Updates in Vim Land 2013

More than a year has passed since I wrote about updates of my Vim configuration. During that year, several changes accumulated concerning package management, folds, mappings and general organization of my .vimrc.

Vundle becomes NeoBundle

Vundle worked very well over the last year, but sometimes you want to pin a particular revision or branch of a repository. For instance, I keep a fork of the vim-markdown-folding plugin to prevent the plugin from setting the foldtext variable. With Shougo’s NeoBundle.vim plugin, I can simply specify my forked branch without messing with master. To switch from Vundle to NeoBundle add

if has('vim_starting')
    set rtp+=~/.vim/bundle/neobundle.vim
endif

call neobundle#rc(expand('~/.vim/bundle/'))

on top and replace Bundle with NeoBundle

...
NeoBundle 'matze/vim-markdown-folding', 'user-defined-foldtext'
NeoBundle 'mileszs/ack.vim'
NeoBundle 'nanotech/jellybeans.vim'
...

There is one shortcoming compared to Vundle though: you won’t see a nice status and summary page when running :NeoBundleUpdate ☹.

Powerline becomes Airline

The author of the original vim-powerline plugin deprecated it in favor of Python-based powerline that covers much more than just Vim. Unfortunately, the old plugin isn’t maintained any more1 and the new one is a big project with currently 192 open issues and 25 open pull requests.

Fortunately, Bailey Ling stepped up and wrote a complete replacement called vim-airline that is lighter than powerline and written in pure Vimscript. I’ll spare you a screenshot as the look itself didn’t really change.

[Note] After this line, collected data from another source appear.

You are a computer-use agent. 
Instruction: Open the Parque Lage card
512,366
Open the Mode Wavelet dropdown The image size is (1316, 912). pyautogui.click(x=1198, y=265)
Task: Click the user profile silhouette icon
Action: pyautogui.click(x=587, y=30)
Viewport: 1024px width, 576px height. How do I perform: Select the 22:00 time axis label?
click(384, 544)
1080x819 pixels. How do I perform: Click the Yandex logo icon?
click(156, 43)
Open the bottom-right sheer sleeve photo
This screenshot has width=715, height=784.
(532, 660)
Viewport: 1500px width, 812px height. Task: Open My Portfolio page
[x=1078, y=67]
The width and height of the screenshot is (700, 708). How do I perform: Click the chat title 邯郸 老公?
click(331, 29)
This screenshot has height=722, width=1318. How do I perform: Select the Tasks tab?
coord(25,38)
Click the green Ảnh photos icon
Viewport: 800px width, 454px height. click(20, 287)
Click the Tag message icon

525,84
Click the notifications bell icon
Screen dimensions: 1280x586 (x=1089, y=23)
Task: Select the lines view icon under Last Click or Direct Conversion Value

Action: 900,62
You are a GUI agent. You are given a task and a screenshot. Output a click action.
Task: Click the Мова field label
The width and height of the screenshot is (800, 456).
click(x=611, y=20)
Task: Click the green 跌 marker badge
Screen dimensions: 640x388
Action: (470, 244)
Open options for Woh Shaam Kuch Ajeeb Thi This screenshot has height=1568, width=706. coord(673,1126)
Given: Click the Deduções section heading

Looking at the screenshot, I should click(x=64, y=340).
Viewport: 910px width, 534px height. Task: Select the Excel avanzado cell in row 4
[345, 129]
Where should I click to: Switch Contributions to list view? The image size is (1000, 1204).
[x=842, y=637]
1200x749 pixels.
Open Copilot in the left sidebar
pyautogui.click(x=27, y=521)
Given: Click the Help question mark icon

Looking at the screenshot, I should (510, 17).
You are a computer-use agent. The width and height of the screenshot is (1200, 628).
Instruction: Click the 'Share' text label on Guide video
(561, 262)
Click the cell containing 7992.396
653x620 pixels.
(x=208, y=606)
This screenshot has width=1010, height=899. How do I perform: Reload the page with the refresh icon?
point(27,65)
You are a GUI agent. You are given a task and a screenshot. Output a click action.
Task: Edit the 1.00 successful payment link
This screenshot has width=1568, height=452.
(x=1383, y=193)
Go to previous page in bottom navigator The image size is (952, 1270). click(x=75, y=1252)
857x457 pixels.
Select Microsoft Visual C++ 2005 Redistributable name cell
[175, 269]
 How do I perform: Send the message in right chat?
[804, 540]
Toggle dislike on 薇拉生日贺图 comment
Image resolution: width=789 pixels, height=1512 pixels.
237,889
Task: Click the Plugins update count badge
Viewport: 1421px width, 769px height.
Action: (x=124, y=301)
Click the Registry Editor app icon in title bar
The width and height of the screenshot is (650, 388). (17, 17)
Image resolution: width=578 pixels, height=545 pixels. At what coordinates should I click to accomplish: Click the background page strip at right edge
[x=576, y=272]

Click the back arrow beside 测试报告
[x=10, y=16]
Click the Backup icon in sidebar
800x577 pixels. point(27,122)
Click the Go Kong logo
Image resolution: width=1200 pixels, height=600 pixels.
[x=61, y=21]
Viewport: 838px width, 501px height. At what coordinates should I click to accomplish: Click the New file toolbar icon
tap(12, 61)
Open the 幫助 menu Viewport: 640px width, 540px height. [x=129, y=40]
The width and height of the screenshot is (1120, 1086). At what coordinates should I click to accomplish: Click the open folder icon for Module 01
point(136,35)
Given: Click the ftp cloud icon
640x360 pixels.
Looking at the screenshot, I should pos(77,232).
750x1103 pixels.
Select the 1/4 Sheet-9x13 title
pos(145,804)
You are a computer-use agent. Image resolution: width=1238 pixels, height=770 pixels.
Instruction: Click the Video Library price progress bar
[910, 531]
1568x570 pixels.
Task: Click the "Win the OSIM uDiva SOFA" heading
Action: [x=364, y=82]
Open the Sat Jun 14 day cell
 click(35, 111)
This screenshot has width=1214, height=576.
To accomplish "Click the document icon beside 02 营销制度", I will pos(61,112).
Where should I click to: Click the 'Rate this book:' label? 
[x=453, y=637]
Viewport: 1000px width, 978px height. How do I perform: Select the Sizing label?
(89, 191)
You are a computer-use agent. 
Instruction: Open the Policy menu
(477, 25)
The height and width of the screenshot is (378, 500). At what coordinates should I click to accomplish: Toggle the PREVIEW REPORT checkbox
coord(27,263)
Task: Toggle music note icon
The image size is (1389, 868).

ag is better than ack is better than grep

Years ago I switched from regular grep to ack for typical searches because it is faster, has saner defaults and doesn’t search files and directories I am usually not interested in2. Recently, ag aka The Silver Searcher by Geoff Greer made the rounds. It is much faster than ack but provides an ack-compatible interface, hence with ack.vim and

let g:ackprg="ag --nogroup --nocolor --column"

you have ag at your finger tips.

Because ack was not extremely fast, I didn’t use it that often and never felt bothered calling it via :Ack and search for the current word with <C-r><C-w> from the command line. Now, it bothers me because launching the search should not be slower than the actual search. Hence I mapped the :Ack command with

nnoremap <C-i> :Ack! <C-r><C-w><CR>

Now, it’s a breeze to search for terms.

Folding

I’ve written about how I embraced folding already. I mark all important dot files with fold markers and try to use them in all source files wherever I can. For that purpose, I use a fork of vim-markdown-folding and my own vim-ini-fold and vim-tex-fold plugins. One big productivity boost comes from mapping <CR> to za which opens and closes a fold.

By default, the fold text (the compressed representation of the folded text) does not look very appealing. But it can be changed pretty easily with a custom fold text function like this.

One word about configuration management

Maintaining the old shell script for linking dot files and setting up Git submodules was working but not in the true spirit of “Don’ Repeat Yourself” because I had to edit it for each new dot file that I included.

Luckily, I stumbled upon seashell that takes care of such things through a sole Makefile. By default, make will initialize Git submodules found in the dotfile repository and make install will create symbolic links for any file or directory starting with a dot except for Git-specific files. Also, any files that ends with .export will be linked to without the .export suffix. Hence, you can have .gitconfig ignoring files in your dotfile repository and .gitconfig.export ignoring files in all Git repositories.

An additional Makefile.conf provides hooks to customize the initialization and export steps. This comes in handy for programs that store their configuration files in $XDG_CONFIG_DIR, e.g. ~/.config. Instead of versioning the entire ~/.config dir, you can use

EXPORT_CONTENT += .config

to link everything inside $DOT_DIR/.config to ~/.config. Another nice feature of seashell is post-installation code, that can be defined in the configuration. For example, msmtp requires that its configuration file can only be accessed by the user, hence adding

define install_append
@chmod 600 $(HOME)/.msmtprc
endef

ensures that this is the case.

1

The last commits were authored more than a year and committed ten months ago. 2: For example, ack ignores .git directories and backup~.